Les fortifications du dernier tiers du XIXe siècle sont la conséquence des innovations que l'architecture militaire se vit obligée d'introduire pour compenser un nouveau progrès de la technologie militaire: le rayage des âmes de canons. Grâce à ce système, les obus en sortant de la bouche à feu prenaient un mouvement rotatif qui en améliorait considérablement la portée et la trajectoire.
La fortification bastionnée cessa d'être efficace et le concept de place forte dans son sens strict tendit à disparaître, remplacé dans les systèmes défensifs par les "camps retranchés". La démolition des remparts de Saint-Sébastien en 1864 répond, en partie, à ce processus d'obsolescence et les nombreux forts construits lors des guerres carlistes participaient déjà de ce concept stratégique.
Les camps retranchés peuvent se définir comme des territoires dont les positions dominantes sont garnies de fortifications permanentes (forts) en mesure de se flanquer mutuellement (la distance entre eux sera inférieure à la portée de leur artillerie) et d'appuyer les contingents militaires manoeuvrant dans leurs environs immédiats. En règle générale, ils disposent d'un ensemble d'installations centralisées: hôpital militaire, dépôt général de munitions, casernes, parc d'artillerie, réseau de communications, etc.
On doit pour une large part au général français Raymond-Adolphe Séré de Rivières (1815-1895) la diffusion de ce type de fortification. Ce dernier fut, entre 1875 et 1895, l'artisan en France d'un complexe système défensif formé de plusieurs camps retranchés (Verdun, Toul, Epinal, Belfort, etc.). La grande innovation était l'idée de réunir ces camps par des forts de liaison, pour finir par constituer une ligne ininterrompue de fortifications formée de 166 forts et de dizaines de batteries. Il convient également de citer le général Brialmont, créateur vers 1887 d'un système de fortification formé par 21 forts autour des villes belges de Liège et de Namur.
Dans la seconde moitié du XIXe siècle, les autorités militaires s'efforcèrent de rendre imperméable la frontière hispano-française. Toutefois la limitation des moyens économiques prévus ne permit pas d'aller au bout du projet. Même dans ces conditions, ils arrivèrent à construire, en dehors des forts du camp retranché d'Oiartzun, les forts Alphonse XII sur le mont San Cristóbal (Pampelune), Rapitán (Jaca), Coll de Ladrones et batterie de Sagueta (Canfranc), Santa Elena (Biescas) et San Julián de Ramis (Gérone).

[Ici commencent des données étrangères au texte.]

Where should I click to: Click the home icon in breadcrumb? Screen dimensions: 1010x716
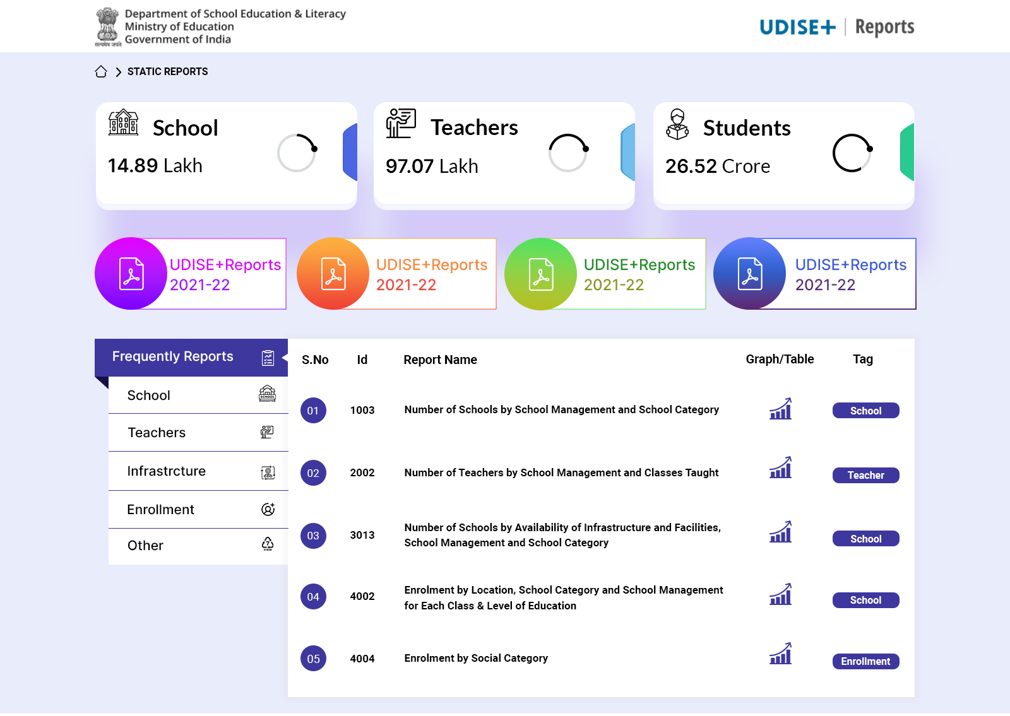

Les blindages que possédaient ces fortifications se trouvèrent vite périmés devant les nouveaux progrès de l'artillerie, parmi lesquels il nous faut citer l'apparition vers 1885 des obus-torpille, dont le révolutionnaire explosif de grande puissance était à même d'exploser une fois que le projectile était parvenu à pénétrer les blindages des fortifications. A cela, il conviendrait d'ajouter l'augmentation de la vitesse de tir des pièces comme conséquence, en premier lieu, de la généralisation de la charge par la culasse (jusque là on chargeait par la bouche) et, en second lieu, de l'apparition des canons à tir rapide. Une nouvelle augmentation de la portée des pièces fut la conséquence de l'emploi de poudres sans fumée pour l'impulsion des projectiles.
L'amélioration des matériaux fut axée sur l'utilisation de l'acier en remplacement du fer ou du bronze. Par ailleurs, l'aviation militaire entre en scène en 1911, rendant encore plus vulnérable ce genre de fortification.
Le remplacement des caponnières par des coffres de contrescarpe, l'emploi massif de béton spécial (vers 1895) et de béton armé (vers 1910), des tourelles tournantes et des cloches métalliques (très répandues en Europe dès 1900), la dispersion des batteries (cas des Festen allemandes) et la construction d'ouvrages enterrés (ligne Maginot, 1932-1944) furent les solutions mises en oeuvre pour la modernisation et l'édification de fortifications dans d'autres pays européens qui n'eurent pas de répercussions à cette date sur les fortifications du Gipuzkoa.